税務署の調査では、電気・ガス・水道の使用状況、近隣住民からの聞き取り、郵便物の送付先など、様々な角度から居住実態を確認します。住民票の住所と実際の生活場所が一致しているかどうかが重要なポイントです。
居住実態が認められる主なケース
以下のようなケースでは、居住実態があると認められやすくなります。
- 光熱費の使用履歴がある:電気・ガス・水道の使用量が継続的に記録されている
- 生活用品・家具がある:実際に日常生活に使用できる状態の家財道具がある
- 近隣との交流がある:隣人が被相続人の日常的な生活を認識している
- 郵便物が届いている:金融機関・行政機関からの郵便物がその住所に届いている
- かかりつけ医・介護サービスが近隣にある:通院や介護の拠点がその住所の近くにある
居住実態が問題になりやすいケース
一方、次のような状況では居住実態の有無について税務調査で問題になることがあります。
① 入院・施設入所が長期にわたる場合
被相続人が死亡前に長期入院や介護施設への入所をしていた場合、「居住の用に供していた」かどうかが争点になります。この場合、入院・入所が「一時的なもの」であり、退院・退所後は元の自宅に戻る意思があったかどうかが判断基準となります。

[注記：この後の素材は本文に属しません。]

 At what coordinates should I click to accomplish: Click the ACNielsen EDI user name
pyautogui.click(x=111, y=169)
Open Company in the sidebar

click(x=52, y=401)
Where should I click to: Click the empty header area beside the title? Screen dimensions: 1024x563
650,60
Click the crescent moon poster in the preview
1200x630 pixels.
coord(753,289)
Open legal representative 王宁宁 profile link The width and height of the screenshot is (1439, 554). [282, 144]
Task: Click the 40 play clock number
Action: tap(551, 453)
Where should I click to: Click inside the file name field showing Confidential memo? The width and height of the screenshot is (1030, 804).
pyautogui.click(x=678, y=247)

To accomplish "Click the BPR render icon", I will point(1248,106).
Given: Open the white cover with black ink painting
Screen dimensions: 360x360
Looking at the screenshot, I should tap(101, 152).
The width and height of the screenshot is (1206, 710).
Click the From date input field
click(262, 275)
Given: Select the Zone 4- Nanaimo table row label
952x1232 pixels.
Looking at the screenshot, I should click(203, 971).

国税庁の取扱いでは、入院・入所中であっても以下の要件を満たせば特例の適用が認められます。
- 入院・入所前まで、その宅地を居住の用に供していたこと
- 入院・入所後も、その建物を他の者の居住の用に供していないこと(空き家のままであること)
② 単身赴任・二拠点生活の場合
仕事の都合で単身赴任をしていた場合や、複数の住所を持っていた場合も、居住実態の判断が難しくなります。この場合は、「生活の本拠」がどこにあったかという観点から判断されます。家族の生活場所、帰宅の頻度、生活費の支出状況などが考慮されます。
③ 別荘・セカンドハウスの場合
別荘やセカンドハウスは、継続的な居住実態がないため、特定居住用宅地等の特例の対象にはなりません。週末のみ利用しているような場合は「生活の本拠」とは認められないのが原則です。
居住実態の証明に役立つ書類
居住実態を証明するためには、以下のような書類を準備しておくことが重要です。
| 書類の種類 | 内容・ポイント |
|---|---|
| 住民票 | 住所の記録。ただし住民票だけでは不十分な場合もある |
| 光熱費の領収書・明細 | 使用量と支払い履歴が重要な証拠となる |
| 介護認定の記録 | 要介護認定を受けていた場合、施設入所の理由を証明できる |
| 病院・施設の入退院記録 | 入院・入所期間と退院・退所の意思を示す記録 |
| 近隣住民の陳述書 | 実際に生活していたことを証明する第三者の証言 |
税務調査での確認ポイント
税務調査官は、相続税申告において小規模宅地の特例が適用されている場合、以下の観点から居住実態を確認します。
- 死亡前の住所と実際の生活場所が一致しているか
- 生活インフラ(電気・ガス・水道・電話)の契約・使用状況
- 郵便物・金融機関からの通知の送付先
- 近隣住民・医療機関・行政との関係
- 家財道具・貴重品の保管場所
まとめ
小規模宅地の特例における「居住実態」の判断は、単に住民票や住所の登録だけでなく、実際の生活状況を総合的に評価して行われます。特に長期入院・施設入所や二拠点生活のケースでは、専門家である税理士に相談しながら、居住実態を証明できる書類をしっかりと準備しておくことが大切です。
相続税の申告では、小規模宅地の特例を適切に活用することで税負担を大幅に軽減できます。居住実態の考え方を正しく理解し、適用要件を確認した上で申告を行いましょう。